** The problem **
Please render the records from the line containing "Select the All view button" through the end of the records, inclusive, as a numbered list with blank lines omitted.

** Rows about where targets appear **
=====

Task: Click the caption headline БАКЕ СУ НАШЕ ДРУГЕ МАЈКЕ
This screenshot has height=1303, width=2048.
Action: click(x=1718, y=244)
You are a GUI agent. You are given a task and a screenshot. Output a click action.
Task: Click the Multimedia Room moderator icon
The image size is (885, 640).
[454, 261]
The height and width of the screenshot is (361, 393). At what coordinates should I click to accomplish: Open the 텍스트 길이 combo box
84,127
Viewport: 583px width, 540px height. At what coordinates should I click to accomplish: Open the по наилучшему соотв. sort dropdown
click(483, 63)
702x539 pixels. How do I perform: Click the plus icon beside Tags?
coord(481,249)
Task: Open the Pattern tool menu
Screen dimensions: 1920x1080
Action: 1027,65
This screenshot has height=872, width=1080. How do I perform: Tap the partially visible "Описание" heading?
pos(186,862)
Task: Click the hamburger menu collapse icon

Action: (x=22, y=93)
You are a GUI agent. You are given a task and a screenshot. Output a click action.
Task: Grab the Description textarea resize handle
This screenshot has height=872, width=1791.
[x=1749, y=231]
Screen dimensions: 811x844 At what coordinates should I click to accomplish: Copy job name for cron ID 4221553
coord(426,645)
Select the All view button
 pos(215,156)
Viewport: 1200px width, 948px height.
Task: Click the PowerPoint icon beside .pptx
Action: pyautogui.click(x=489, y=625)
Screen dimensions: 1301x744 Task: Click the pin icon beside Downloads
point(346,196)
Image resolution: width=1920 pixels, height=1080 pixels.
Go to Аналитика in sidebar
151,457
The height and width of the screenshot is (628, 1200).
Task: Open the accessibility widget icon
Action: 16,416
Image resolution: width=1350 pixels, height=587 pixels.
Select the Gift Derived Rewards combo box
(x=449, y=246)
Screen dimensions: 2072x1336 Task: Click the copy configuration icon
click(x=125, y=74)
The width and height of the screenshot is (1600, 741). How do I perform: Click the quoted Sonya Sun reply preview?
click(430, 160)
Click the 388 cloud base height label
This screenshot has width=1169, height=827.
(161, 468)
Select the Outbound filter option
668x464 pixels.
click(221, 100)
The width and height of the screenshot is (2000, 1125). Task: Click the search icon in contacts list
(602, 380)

=====

** Answer for this exercise **
1. Select the All view button
2.  pos(215,156)
3. Viewport: 1200px width, 948px height.
4. Task: Click the PowerPoint icon beside .pptx
5. Action: pyautogui.click(x=489, y=625)
6. Screen dimensions: 1301x744 Task: Click the pin icon beside Downloads
7. point(346,196)
8. Image resolution: width=1920 pixels, height=1080 pixels.
9. Go to Аналитика in sidebar
10. 151,457
11. The height and width of the screenshot is (628, 1200).
12. Task: Open the accessibility widget icon
13. Action: 16,416
14. Image resolution: width=1350 pixels, height=587 pixels.
15. Select the Gift Derived Rewards combo box
16. (x=449, y=246)
17. Screen dimensions: 2072x1336 Task: Click the copy configuration icon
18. click(x=125, y=74)
19. The width and height of the screenshot is (1600, 741). How do I perform: Click the quoted Sonya Sun reply preview?
20. click(430, 160)
21. Click the 388 cloud base height label
22. This screenshot has width=1169, height=827.
23. (161, 468)
24. Select the Outbound filter option
25. 668x464 pixels.
26. click(221, 100)
27. The width and height of the screenshot is (2000, 1125). Task: Click the search icon in contacts list
28. (602, 380)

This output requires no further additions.